Try it: Would you please transcribe, exactly as written, the lines of the entries below starting at the one that holds "Flats for sale in Panchkula (188, 1786)" and ending at the one that holds "JANA@DUCKOHQ.COM (569, 1695)", both included?

——

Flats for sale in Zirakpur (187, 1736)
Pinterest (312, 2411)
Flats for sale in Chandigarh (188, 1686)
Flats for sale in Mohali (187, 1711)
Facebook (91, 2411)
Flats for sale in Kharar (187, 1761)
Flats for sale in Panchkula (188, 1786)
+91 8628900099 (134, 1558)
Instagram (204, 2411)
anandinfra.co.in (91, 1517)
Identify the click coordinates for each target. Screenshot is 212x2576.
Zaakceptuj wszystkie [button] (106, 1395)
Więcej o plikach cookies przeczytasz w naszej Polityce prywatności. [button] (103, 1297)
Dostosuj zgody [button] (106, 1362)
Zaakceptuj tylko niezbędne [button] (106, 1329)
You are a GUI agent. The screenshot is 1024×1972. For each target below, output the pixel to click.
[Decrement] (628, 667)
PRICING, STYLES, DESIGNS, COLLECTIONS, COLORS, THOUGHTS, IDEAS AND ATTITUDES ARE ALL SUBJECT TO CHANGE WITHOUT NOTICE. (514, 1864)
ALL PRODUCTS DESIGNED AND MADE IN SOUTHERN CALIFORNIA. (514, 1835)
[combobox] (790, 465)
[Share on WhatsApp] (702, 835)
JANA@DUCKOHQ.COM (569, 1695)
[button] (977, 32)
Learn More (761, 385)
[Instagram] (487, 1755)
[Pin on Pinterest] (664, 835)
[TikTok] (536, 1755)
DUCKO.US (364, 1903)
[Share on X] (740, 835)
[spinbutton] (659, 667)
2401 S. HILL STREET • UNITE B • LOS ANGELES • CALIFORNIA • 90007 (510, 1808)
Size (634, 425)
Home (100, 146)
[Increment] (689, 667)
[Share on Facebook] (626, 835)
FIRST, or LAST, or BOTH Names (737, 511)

——

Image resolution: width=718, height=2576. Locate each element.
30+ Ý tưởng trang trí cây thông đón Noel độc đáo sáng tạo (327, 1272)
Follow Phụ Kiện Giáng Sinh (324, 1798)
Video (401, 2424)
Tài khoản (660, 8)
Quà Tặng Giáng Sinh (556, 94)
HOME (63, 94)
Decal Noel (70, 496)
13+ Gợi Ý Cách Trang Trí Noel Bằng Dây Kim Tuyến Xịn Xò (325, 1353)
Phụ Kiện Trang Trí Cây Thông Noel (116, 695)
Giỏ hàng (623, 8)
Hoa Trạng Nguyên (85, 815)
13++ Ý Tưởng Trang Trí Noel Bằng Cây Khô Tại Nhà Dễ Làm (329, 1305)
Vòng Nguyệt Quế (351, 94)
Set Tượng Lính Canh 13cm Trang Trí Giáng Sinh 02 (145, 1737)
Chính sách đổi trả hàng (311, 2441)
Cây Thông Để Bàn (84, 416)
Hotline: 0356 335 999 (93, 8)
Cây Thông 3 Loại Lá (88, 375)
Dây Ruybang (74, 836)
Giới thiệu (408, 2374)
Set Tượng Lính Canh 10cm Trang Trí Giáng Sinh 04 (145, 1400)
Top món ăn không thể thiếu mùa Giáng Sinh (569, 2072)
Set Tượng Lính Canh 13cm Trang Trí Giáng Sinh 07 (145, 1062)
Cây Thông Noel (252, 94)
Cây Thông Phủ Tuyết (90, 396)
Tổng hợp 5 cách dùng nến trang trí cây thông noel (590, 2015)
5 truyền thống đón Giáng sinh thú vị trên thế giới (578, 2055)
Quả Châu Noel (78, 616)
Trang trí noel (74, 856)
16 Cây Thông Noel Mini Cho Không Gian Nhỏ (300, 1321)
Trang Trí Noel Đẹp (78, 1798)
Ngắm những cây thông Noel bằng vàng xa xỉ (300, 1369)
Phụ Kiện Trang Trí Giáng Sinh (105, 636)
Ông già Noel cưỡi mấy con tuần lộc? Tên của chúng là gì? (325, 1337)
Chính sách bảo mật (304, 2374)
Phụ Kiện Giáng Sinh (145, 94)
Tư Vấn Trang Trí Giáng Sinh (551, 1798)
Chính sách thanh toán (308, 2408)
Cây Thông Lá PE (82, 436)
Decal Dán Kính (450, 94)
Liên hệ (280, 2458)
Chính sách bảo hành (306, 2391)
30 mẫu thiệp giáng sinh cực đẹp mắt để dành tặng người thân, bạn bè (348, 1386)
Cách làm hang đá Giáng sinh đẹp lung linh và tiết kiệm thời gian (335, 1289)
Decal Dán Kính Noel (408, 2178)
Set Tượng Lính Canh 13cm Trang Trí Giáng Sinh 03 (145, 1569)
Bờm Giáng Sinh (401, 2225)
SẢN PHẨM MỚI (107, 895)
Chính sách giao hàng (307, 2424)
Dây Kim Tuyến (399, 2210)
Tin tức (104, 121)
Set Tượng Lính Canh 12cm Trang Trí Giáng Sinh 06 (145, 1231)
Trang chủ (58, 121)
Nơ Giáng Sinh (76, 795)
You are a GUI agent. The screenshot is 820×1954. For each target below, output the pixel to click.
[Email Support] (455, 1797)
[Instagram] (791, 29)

——

Result:
Flats for sale in Panchkula (188, 1786)
+91 8628900099 (134, 1558)
Instagram (204, 2411)
anandinfra.co.in (91, 1517)
Identify the click coordinates for each target. Screenshot is 212x2576.
Zaakceptuj wszystkie [button] (106, 1395)
Więcej o plikach cookies przeczytasz w naszej Polityce prywatności. [button] (103, 1297)
Dostosuj zgody [button] (106, 1362)
Zaakceptuj tylko niezbędne [button] (106, 1329)
You are a GUI agent. The screenshot is 1024×1972. For each target below, output the pixel to click.
[Decrement] (628, 667)
PRICING, STYLES, DESIGNS, COLLECTIONS, COLORS, THOUGHTS, IDEAS AND ATTITUDES ARE ALL SUBJECT TO CHANGE WITHOUT NOTICE. (514, 1864)
ALL PRODUCTS DESIGNED AND MADE IN SOUTHERN CALIFORNIA. (514, 1835)
[combobox] (790, 465)
[Share on WhatsApp] (702, 835)
JANA@DUCKOHQ.COM (569, 1695)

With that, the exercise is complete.